The presence of more than 1 focus of lymphocytes aggregates per 4 mm2 has a 95% specificity and 81% sensitivity for the diagnosis of Sjogren’s syndrome.

Complications related to Sjögren syndrome

The condition may lead to the development of the following:

  • Infection of the parotid gland, that may cause unilateral worsening of symptoms, tenderness, warmth, and erythema. The incriminated organisms are staphylococcal, streptococcal, or pneumococcal species.
  • The disease increases the chance of developing disorders associated with Sjögren syndrome, such as systemic lupus erythematosus (SLE), rheumatoid arthritis (RA)
  • Development of parotid tumors, which depicts an unusually hard or unilateral parotid enlargement.
  • Development of pseudo lymphomas andnon-Hodgkin B-cell lymphomas.
  • Dry mouth and eyes may lead to dental cavities and vision problems.
  • It may also cause generalized inflammation of the body organs leading to state such as pneumonia or hepatitis.

Treatment of Sjogren’s Syndrome

Patients with Sjogren’s syndrome receive symptomatic treatment as there is currently no curative treatment for Sjogren’s syndrome. Patients who report skin and vaginal dryness are treated with creams such as Eucerin, and skin lotions. Vaginal estrogen creams might be used in postmenopausal women. Acetaminophen and nonsteroidal anti-inflammatory drugs are helpful in patients complaining of arthritis or joint pain.

An objective measurement of tearing parameters including tear film stability, tear osmolarity, and the degree of ocular surface damage needs to be performed before starting treatment.

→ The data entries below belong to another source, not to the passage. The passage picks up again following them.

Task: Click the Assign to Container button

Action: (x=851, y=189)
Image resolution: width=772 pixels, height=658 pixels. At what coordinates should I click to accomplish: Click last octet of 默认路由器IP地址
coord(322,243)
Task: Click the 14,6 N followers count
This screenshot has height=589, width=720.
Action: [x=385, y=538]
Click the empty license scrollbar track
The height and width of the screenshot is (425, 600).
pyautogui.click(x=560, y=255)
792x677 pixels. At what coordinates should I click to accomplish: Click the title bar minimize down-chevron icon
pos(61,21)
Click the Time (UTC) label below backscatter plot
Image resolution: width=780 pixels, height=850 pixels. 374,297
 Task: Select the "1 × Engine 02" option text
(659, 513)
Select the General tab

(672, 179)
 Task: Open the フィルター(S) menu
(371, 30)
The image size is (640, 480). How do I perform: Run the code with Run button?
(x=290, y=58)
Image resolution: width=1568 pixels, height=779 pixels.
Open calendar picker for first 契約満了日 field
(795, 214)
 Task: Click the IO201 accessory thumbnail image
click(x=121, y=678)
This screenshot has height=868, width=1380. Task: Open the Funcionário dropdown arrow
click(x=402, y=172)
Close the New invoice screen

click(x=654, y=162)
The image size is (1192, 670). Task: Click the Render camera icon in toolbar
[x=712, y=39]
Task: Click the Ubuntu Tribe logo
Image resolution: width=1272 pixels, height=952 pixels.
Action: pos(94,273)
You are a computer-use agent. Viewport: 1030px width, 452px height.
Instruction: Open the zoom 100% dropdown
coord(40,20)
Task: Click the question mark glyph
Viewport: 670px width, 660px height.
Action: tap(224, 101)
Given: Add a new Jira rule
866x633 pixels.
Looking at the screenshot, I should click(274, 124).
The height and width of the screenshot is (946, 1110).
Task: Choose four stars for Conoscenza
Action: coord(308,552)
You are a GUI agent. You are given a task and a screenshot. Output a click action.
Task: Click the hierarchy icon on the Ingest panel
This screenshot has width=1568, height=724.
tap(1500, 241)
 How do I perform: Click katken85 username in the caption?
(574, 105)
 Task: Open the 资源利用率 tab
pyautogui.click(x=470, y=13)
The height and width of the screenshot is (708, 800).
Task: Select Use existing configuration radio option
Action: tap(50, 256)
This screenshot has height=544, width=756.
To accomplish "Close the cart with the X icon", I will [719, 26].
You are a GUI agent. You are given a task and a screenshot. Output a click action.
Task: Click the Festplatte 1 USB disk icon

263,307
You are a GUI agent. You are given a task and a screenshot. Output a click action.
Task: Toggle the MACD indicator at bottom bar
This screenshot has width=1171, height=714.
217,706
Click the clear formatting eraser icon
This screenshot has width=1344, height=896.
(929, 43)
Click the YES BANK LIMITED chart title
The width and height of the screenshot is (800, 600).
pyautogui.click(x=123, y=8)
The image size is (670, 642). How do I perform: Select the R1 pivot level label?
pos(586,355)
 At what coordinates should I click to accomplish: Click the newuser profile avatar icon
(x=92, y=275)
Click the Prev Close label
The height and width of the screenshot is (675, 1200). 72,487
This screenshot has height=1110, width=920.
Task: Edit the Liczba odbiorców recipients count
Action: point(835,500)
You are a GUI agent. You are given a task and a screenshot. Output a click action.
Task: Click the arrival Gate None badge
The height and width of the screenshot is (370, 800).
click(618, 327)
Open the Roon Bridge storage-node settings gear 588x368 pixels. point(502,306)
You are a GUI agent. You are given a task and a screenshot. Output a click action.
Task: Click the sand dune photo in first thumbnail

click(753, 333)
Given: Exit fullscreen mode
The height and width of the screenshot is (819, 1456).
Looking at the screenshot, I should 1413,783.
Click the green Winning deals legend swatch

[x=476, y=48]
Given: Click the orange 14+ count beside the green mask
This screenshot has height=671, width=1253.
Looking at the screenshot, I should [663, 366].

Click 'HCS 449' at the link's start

Patient’s education is essential for the successful treatment of dry eyes in Sjogren’s syndrome.

 Symptoms  Treatment
  • Mild symptoms
  • No corneal damage
 Artificial tears that need to be applied liberally.
  • Moderate to severe symptoms
  • Mild corneal or conjunctival staining
 Unpreserved tears or gels, night-time ointments, topical steroids, cyclosporine A, and possible secretagogues.
  • Severe symptoms
  • Marked corneal damage
Serum tears, temporary plugging of the lacrimal puncta, and perhaps tetracyclines.
  • Extremely severe symptoms
  • Corneal erosions, or conjunctival scarring
Systemic anti-inflammatory therapy with acetylcysteine, topical vitamin A, and permanent punctual occlusion.